What to do:
Among the entries below, find every line that contains the string "height", then copy it.

Recorded information:
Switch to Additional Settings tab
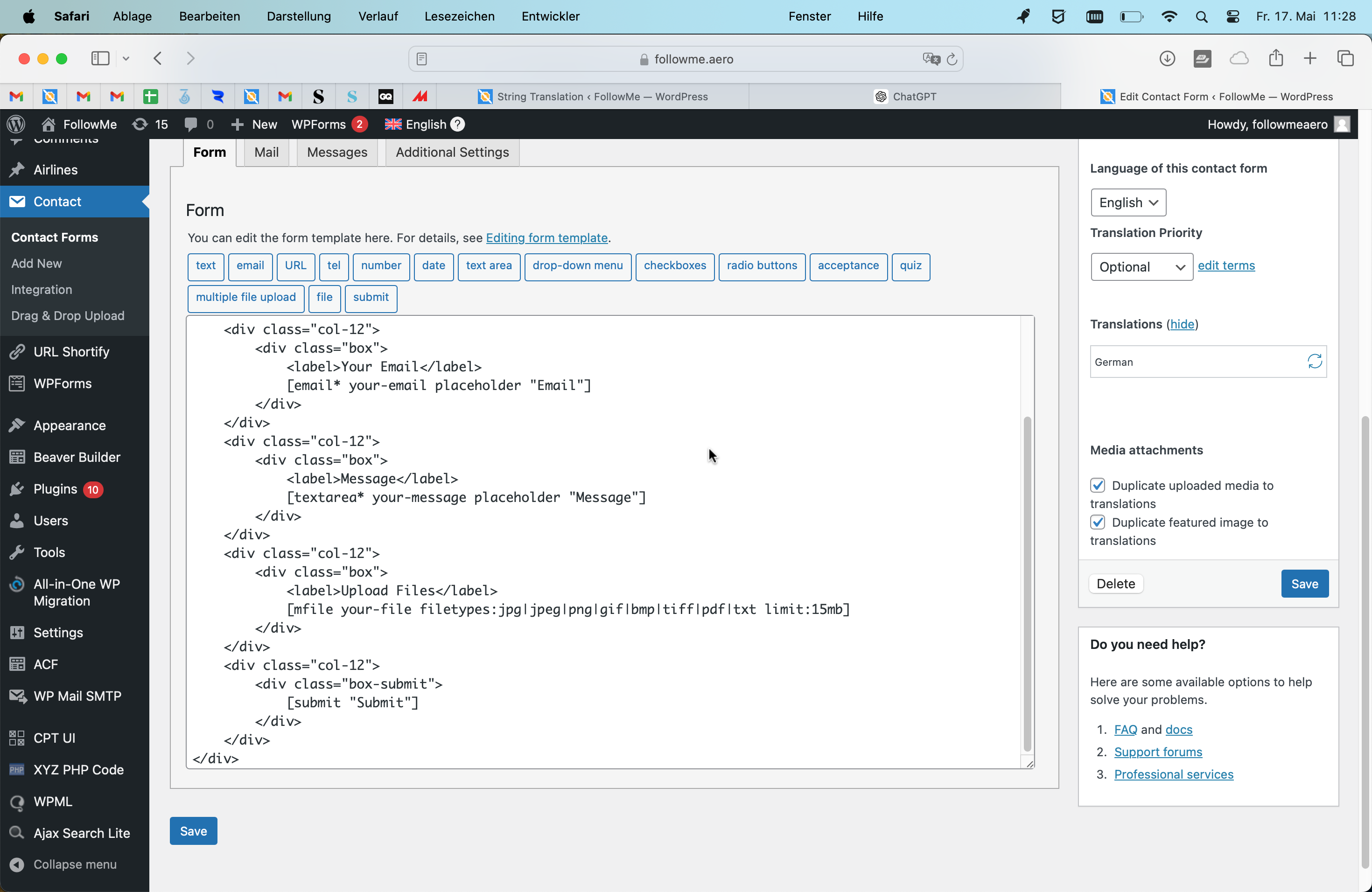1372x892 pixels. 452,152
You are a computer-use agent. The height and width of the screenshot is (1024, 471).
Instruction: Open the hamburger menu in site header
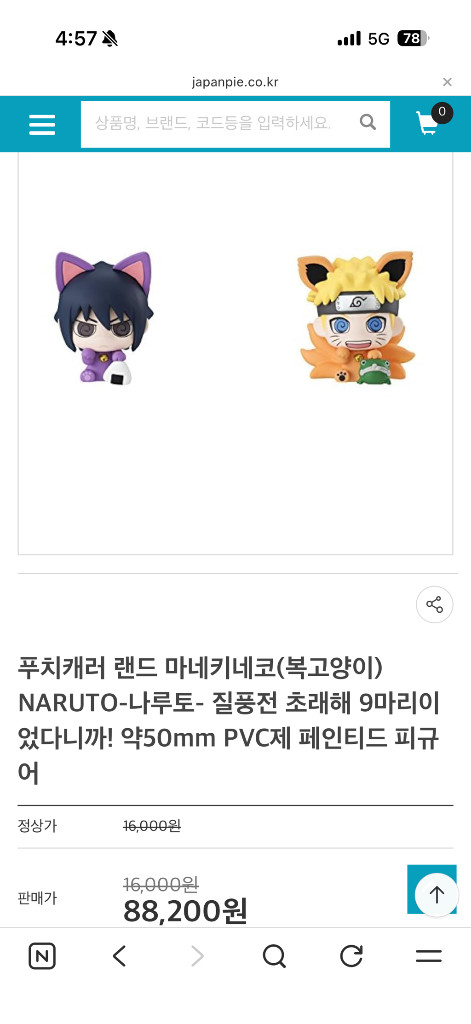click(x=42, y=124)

--

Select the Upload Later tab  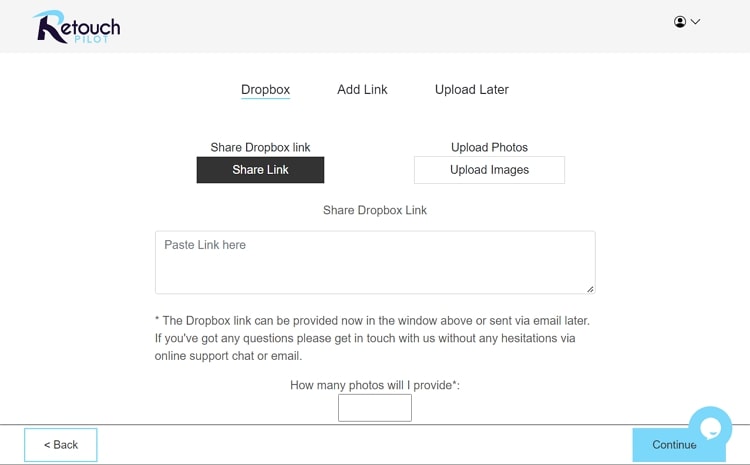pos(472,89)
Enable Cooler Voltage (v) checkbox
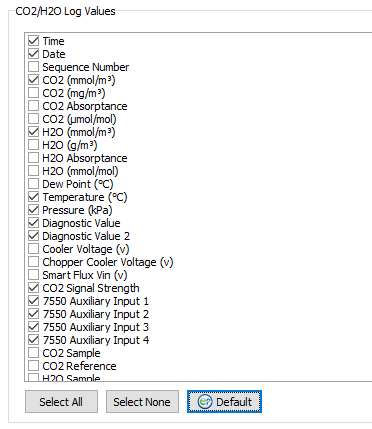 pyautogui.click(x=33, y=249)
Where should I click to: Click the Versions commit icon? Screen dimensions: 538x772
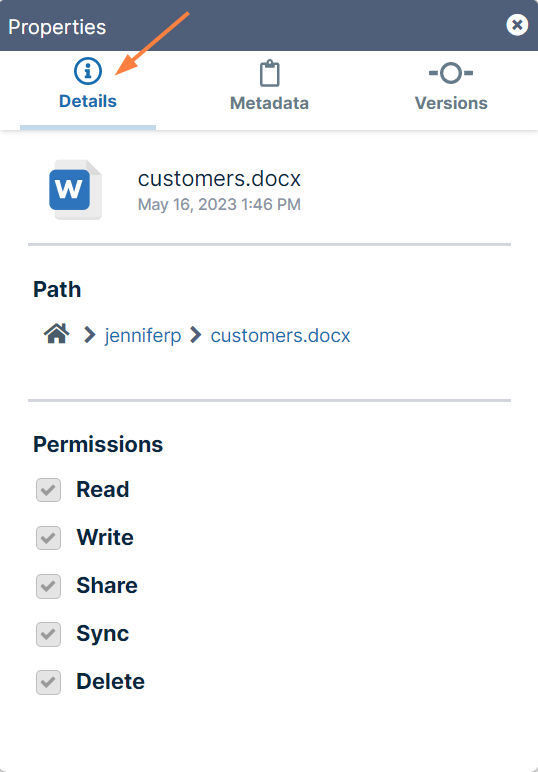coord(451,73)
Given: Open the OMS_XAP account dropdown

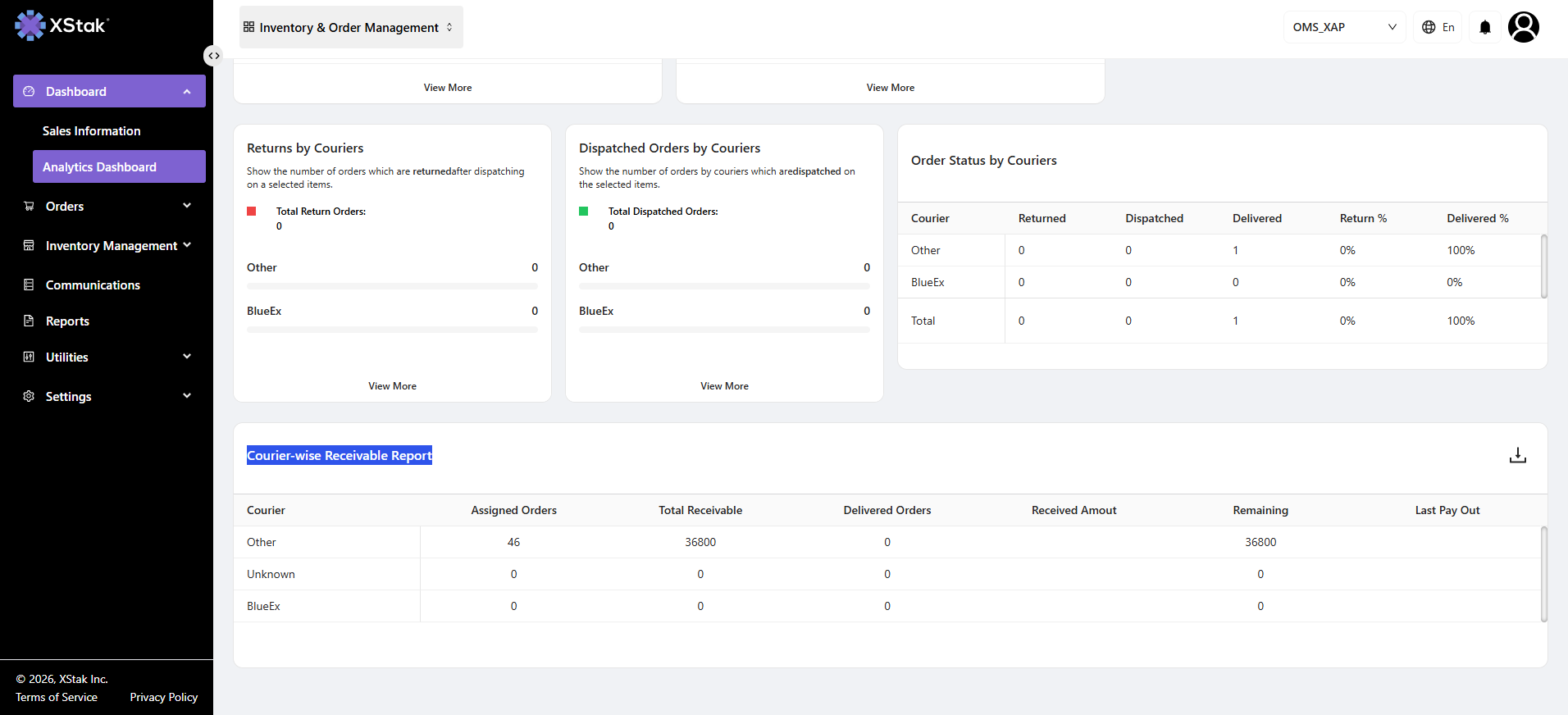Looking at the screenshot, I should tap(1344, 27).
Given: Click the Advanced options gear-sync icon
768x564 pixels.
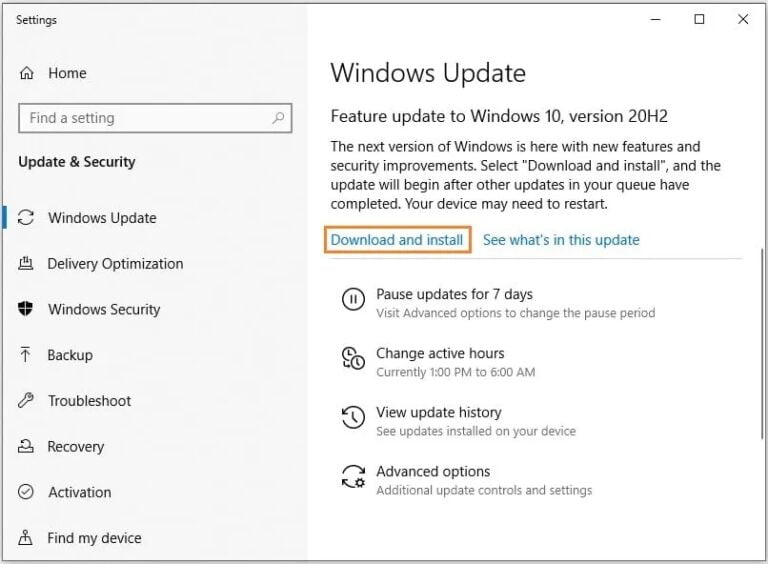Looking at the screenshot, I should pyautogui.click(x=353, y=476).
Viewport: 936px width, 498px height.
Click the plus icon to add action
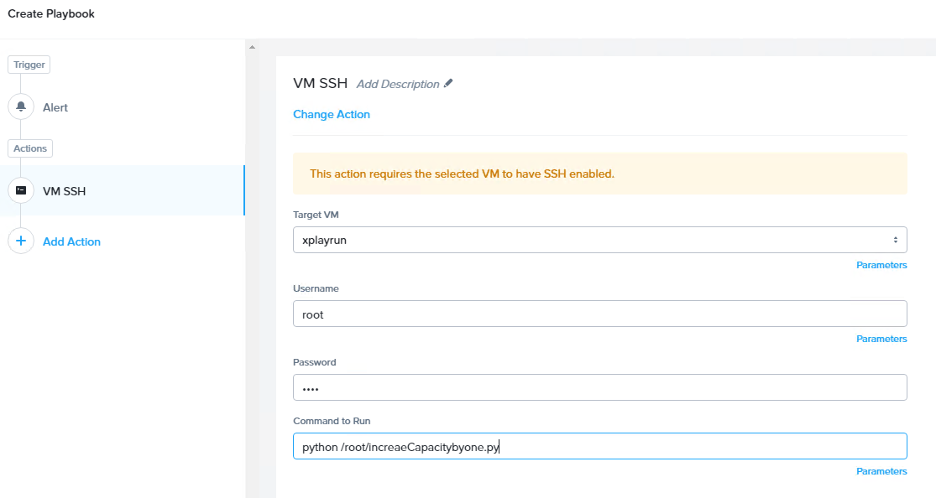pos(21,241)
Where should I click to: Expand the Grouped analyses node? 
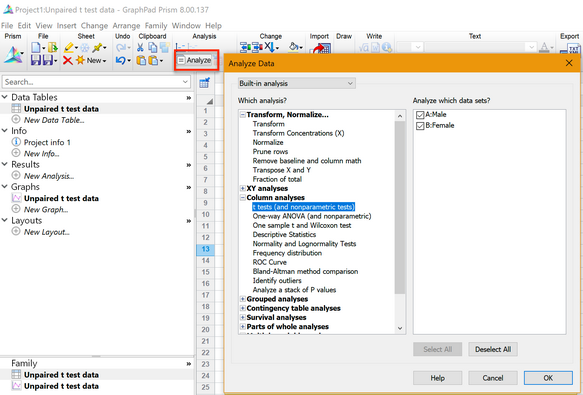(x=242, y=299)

Exercise answer:
You are a computer-use agent. The height and width of the screenshot is (1024, 471).
Viewport: 936px width, 498px height.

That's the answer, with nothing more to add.